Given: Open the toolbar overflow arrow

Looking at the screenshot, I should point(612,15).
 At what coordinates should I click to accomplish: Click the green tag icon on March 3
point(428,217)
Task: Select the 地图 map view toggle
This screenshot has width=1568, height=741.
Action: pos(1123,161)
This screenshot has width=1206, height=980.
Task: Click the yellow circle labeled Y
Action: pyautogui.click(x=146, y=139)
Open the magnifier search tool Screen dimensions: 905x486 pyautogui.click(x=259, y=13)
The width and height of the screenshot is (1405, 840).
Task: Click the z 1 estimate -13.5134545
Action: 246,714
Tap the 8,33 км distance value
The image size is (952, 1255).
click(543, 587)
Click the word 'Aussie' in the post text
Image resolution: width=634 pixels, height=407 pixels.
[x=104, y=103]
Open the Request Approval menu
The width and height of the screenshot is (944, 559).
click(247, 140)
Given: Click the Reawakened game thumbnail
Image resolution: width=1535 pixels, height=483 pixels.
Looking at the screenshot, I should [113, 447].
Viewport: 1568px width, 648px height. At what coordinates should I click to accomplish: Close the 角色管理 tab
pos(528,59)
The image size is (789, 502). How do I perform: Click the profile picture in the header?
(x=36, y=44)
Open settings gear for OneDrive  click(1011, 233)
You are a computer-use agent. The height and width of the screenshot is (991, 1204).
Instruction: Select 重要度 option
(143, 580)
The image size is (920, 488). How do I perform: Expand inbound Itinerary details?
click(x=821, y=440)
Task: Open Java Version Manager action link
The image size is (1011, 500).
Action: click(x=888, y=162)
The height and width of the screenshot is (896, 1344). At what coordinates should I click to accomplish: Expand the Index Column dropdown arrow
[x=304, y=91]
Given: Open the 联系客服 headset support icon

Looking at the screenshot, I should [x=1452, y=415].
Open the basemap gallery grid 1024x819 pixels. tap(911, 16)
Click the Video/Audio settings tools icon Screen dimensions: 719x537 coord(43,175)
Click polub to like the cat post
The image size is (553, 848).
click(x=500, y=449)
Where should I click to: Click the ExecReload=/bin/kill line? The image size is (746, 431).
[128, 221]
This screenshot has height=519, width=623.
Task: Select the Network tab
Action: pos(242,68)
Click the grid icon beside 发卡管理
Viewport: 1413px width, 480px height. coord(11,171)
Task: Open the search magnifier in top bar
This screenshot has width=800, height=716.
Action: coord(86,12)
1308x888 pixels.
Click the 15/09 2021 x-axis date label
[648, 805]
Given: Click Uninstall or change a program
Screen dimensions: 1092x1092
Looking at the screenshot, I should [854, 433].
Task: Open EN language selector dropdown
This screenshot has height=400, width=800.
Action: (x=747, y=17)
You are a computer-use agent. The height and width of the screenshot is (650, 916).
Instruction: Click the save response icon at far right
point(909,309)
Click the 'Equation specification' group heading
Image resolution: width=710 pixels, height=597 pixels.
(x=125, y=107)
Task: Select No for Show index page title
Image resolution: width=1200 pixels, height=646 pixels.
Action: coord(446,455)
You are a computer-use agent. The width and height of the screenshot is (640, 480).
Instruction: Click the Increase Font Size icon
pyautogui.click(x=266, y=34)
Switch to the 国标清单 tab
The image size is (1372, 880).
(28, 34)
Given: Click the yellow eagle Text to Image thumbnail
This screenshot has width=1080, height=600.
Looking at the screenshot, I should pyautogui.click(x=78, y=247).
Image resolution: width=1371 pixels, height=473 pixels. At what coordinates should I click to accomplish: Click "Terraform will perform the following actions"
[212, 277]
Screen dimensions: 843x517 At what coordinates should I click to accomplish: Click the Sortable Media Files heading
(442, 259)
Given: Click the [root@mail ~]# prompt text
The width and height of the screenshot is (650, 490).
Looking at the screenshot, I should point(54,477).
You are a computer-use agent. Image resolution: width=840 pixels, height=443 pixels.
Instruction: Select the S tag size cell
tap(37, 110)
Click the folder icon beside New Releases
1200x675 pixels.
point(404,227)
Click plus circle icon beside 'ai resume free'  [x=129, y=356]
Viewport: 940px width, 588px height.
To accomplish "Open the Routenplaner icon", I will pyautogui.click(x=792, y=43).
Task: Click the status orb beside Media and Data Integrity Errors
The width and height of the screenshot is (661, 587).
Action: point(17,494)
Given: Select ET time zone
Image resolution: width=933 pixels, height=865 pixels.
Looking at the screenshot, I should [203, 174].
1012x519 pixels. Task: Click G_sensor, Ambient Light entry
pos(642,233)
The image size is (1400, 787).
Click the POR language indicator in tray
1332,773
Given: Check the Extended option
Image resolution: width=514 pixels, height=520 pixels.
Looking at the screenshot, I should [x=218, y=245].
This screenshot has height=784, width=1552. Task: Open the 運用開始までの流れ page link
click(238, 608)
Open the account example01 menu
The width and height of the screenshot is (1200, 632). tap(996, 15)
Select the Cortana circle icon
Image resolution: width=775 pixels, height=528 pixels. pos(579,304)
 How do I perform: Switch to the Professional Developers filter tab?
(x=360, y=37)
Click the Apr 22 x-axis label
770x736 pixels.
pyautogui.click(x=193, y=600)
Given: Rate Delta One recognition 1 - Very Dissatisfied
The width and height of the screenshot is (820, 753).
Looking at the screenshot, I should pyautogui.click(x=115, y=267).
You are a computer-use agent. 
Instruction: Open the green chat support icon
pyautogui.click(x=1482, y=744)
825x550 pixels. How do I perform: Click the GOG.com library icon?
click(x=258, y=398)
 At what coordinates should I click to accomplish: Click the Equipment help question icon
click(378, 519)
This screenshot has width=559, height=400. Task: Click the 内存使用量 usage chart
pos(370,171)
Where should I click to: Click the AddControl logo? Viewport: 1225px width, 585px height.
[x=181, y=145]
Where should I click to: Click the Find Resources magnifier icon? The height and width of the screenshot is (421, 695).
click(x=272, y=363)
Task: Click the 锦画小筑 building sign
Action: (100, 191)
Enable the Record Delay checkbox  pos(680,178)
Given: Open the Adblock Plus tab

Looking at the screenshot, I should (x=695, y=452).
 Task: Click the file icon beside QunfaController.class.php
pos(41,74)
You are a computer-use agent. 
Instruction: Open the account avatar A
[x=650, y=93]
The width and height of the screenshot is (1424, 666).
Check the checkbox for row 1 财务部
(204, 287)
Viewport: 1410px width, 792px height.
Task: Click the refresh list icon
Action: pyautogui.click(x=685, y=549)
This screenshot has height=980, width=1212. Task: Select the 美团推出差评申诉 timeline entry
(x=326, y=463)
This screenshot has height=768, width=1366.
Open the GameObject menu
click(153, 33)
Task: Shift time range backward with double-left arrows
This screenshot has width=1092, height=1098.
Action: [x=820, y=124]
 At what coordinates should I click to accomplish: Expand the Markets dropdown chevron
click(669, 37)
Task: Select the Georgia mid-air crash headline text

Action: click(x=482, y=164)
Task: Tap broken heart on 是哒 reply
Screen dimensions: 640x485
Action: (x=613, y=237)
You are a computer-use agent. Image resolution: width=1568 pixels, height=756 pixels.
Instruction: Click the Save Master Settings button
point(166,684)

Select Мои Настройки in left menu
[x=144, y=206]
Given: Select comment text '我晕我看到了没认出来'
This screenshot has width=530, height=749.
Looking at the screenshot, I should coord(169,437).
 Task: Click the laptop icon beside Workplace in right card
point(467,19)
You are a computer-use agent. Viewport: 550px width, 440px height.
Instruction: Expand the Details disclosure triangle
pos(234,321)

**BRIEF**. Print, without alteration, only the lines above between the one holding "Given: Open the 联系客服 headset support icon" and the one holding "is (650, 916).", inclusive.

**ANSWER TO THE PROBLEM**.
Given: Open the 联系客服 headset support icon

Looking at the screenshot, I should [x=1452, y=415].
Open the basemap gallery grid 1024x819 pixels. tap(911, 16)
Click the Video/Audio settings tools icon Screen dimensions: 719x537 coord(43,175)
Click polub to like the cat post
The image size is (553, 848).
click(x=500, y=449)
Where should I click to: Click the ExecReload=/bin/kill line? The image size is (746, 431).
[128, 221]
This screenshot has height=519, width=623.
Task: Select the Network tab
Action: pos(242,68)
Click the grid icon beside 发卡管理
Viewport: 1413px width, 480px height. coord(11,171)
Task: Open the search magnifier in top bar
This screenshot has width=800, height=716.
Action: coord(86,12)
1308x888 pixels.
Click the 15/09 2021 x-axis date label
[648, 805]
Given: Click Uninstall or change a program
Screen dimensions: 1092x1092
Looking at the screenshot, I should [854, 433].
Task: Open EN language selector dropdown
This screenshot has height=400, width=800.
Action: (x=747, y=17)
You are a computer-use agent. The height and width of the screenshot is (650, 916).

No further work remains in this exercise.